Pizza Express Harbourne; it serves good pizza, quickly, on Harbourne High Street.
Harbourne High Street, at the centre of one of Birmingham’s livelier suburbs, is lined with pubs, bars and restaurants that attract locals and people from surrounding suburbs. So Pizza Express has plenty of passing trade but also plenty of decent competition. It is usually full, which is a sign that it delivers what people want.
Behind the sleek, modern frontage there are almost two restaurants. The front is full of small tables, positioned close together, with a real buzz and a good view of dough tossing pizziaolos. If you go through to the back, it opens out into an airy conservatory with space for larger groups of families and friends, and there’s a garden beyond this space. They have tried hard to make a distinctive space, and it works. You can book if you plan ahead but they usually seem to have a good number of tables for walk ins.
People watching is good sport here. Plenty of couples; ranging from people who come here for a night out to those who pop out for a pizza at the end of a hard day at the office. Harbournite families feature as well, with baby changing facilities a definite selling point. It also attracts groups, with a high percentage of women, and more than a few birthday parties.
The service is quick and polite, but you may have been to other branches of Pizza Express where they manage more personal warmth.
The food is good. Not great, but good. The pizzas, especially the thinner based Romana offerings, will certainly be recognised by Neapolitans and the toppings range from familiar classics to some that are new and creative – like top chef Theo Randall’s Favorita (£9.85) and Gamberettini (£10.95) - but even these remain true to the spirit of traditional pizza. The Etna (£9.65) is a seriously spicy option loaded with crumbly sausage, red-hot peppers and chilli heat that may be too intense for some. Alternatively, the simple Margherita (£5.90) shows off the quality of the fresh made bases.
The choice of starters and sides is limited but reliable. There are good, fresh salads, including the ubiquitous chicken Caesar (£8.45) and Nicoise (£8.45) with dressings served separately.
Perhaps the least successful options are the pasta dishes. The obvious options, lasagne, cannelloni etc, come with flabby pasta and uninspired fillings.
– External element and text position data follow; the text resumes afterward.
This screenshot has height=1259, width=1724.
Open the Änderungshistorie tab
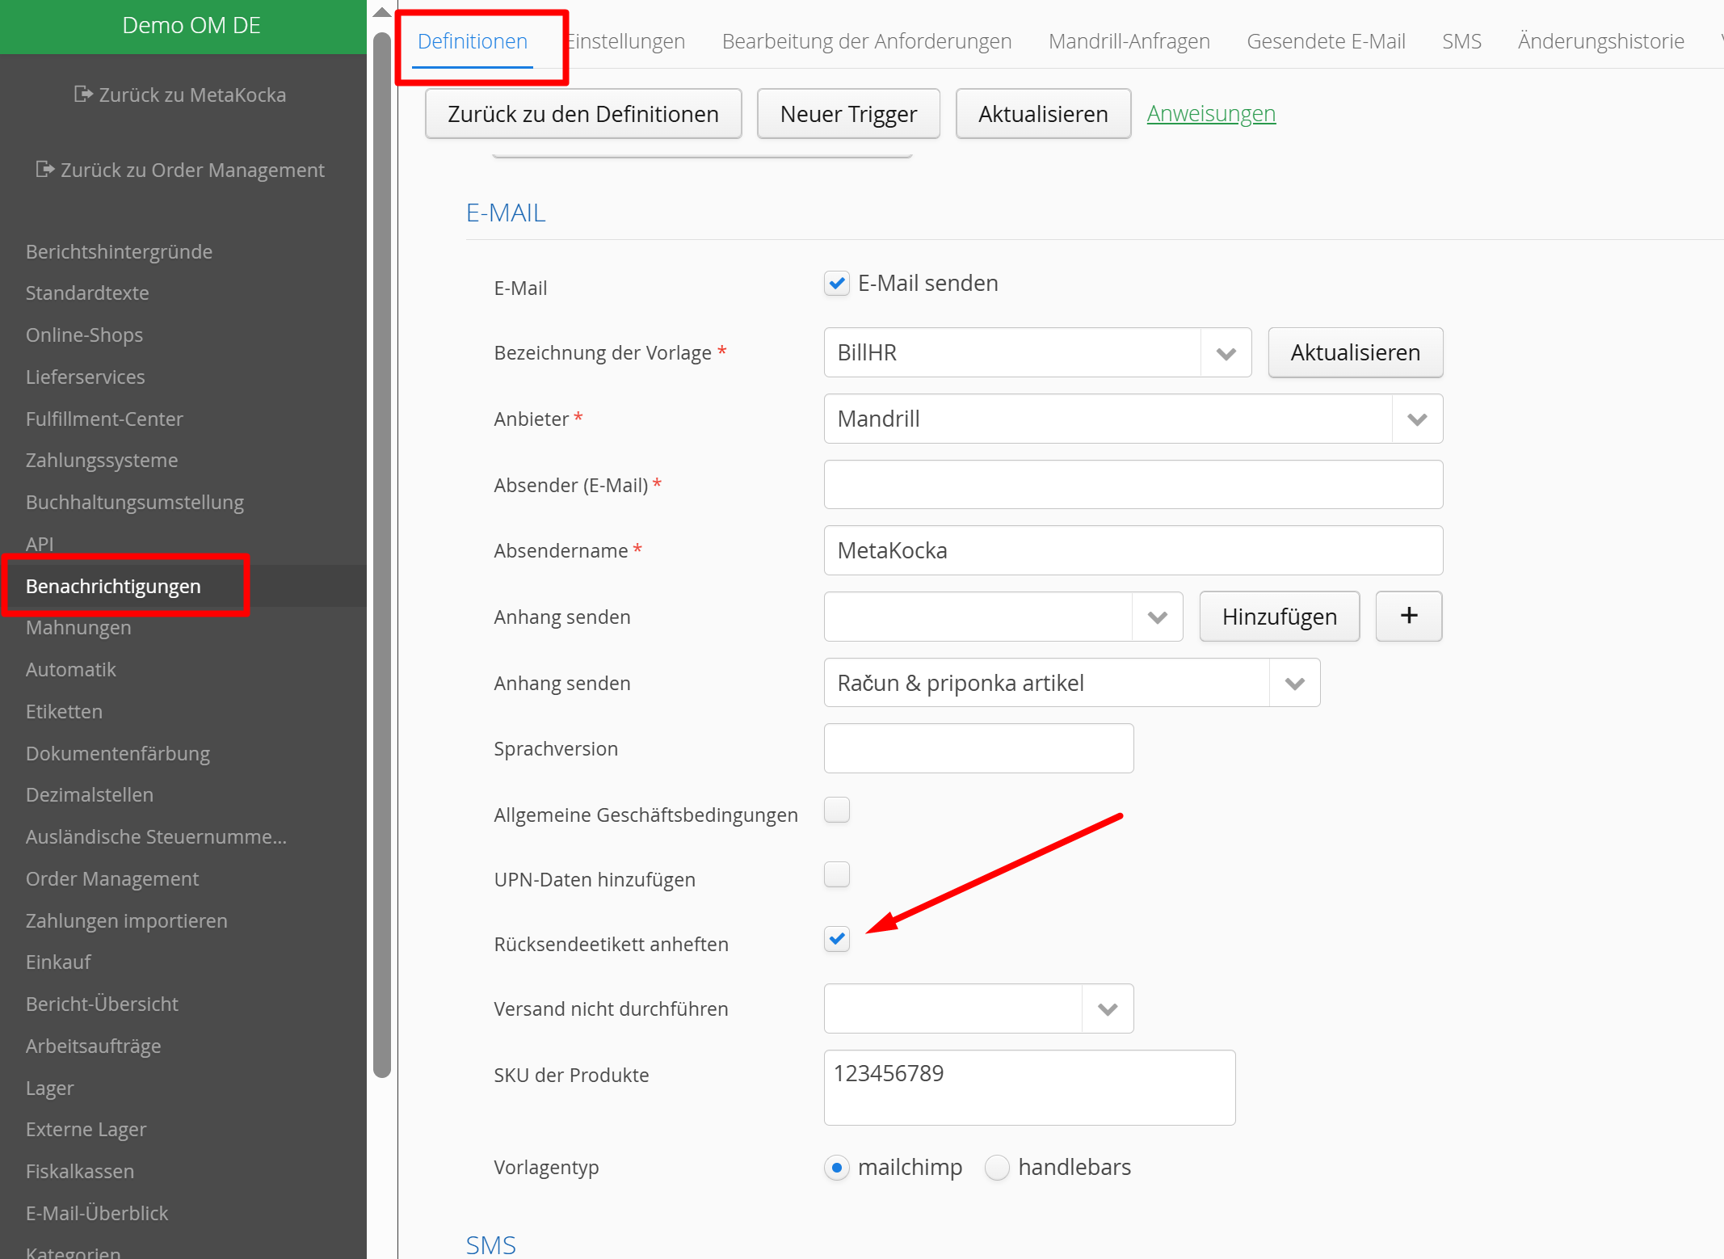click(1600, 41)
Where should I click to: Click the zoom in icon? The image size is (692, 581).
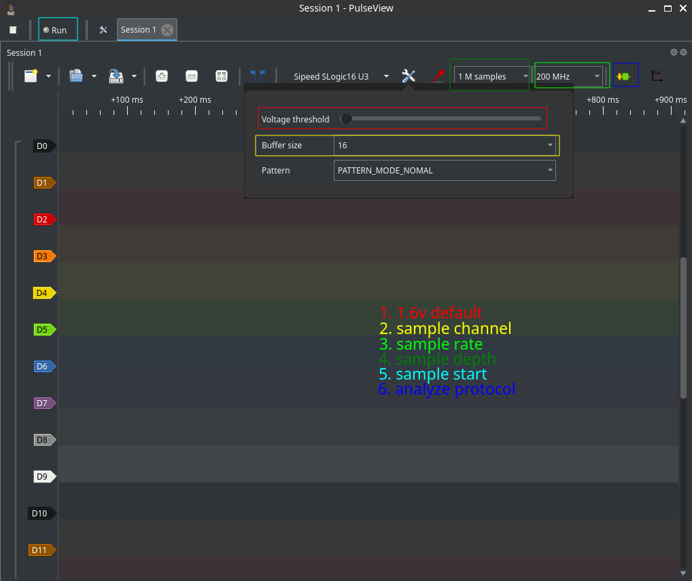[x=162, y=76]
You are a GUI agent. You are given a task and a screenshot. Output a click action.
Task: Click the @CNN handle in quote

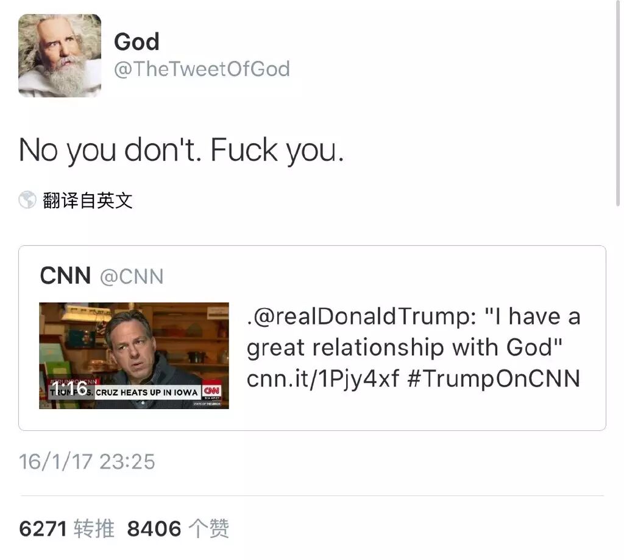(x=132, y=276)
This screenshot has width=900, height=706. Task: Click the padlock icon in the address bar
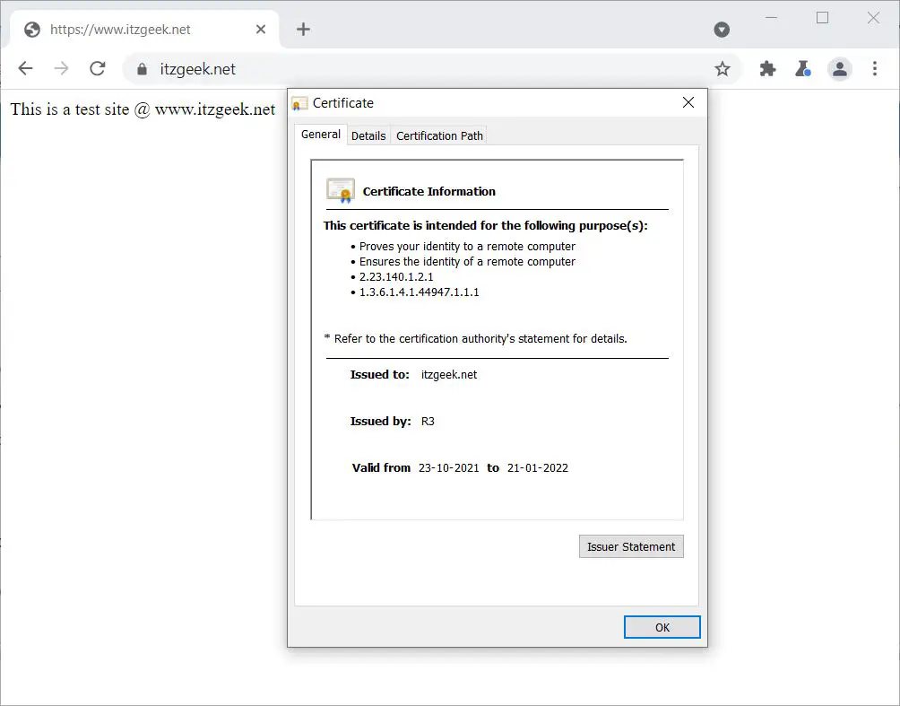coord(143,68)
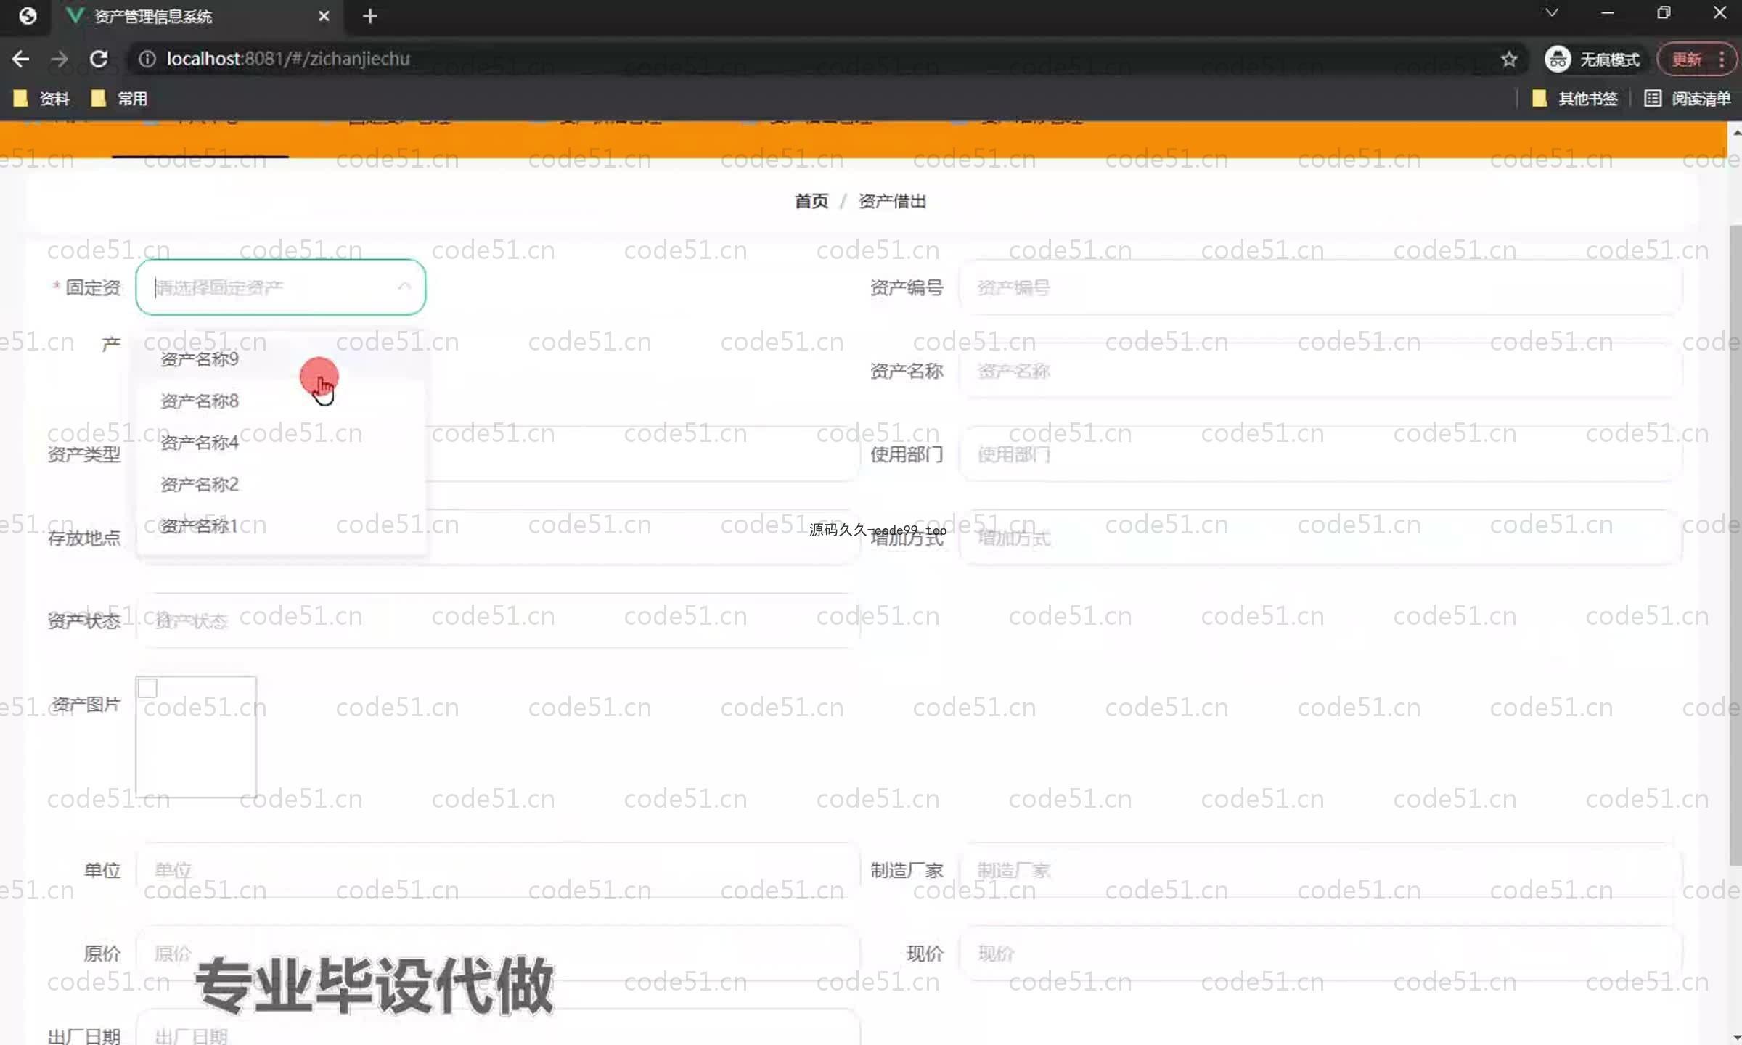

There’s plenty of scope for experimenting and improvement here.
Innovations, like lower calorie starters, calorie controlled pizzas, and a kids menu that is designed to cater for kids without dumbing down, show Pizza Express is working hard to deliver in response to customer demand.
The wine list offers some interesting Italian wines, particularly from Scilly and the Veneto region. Italian producers seem to have embraced the changing tastes in wine and there are plenty of very drinkable, reasonably priced wines on offer from as little as £3.65 a glass and £12.95 a bottle.
A decent selection of bottled beer (Peroni, naturally), spirits and soft drinks are also available.
The Last Word
Pizza Express tries hard to please everyone – which is not easy – and, by and large, it succeeds. The pizzas are the best you will get on the High Street and this Harbourne restaurant is an attractive setting for such reliable food and drink.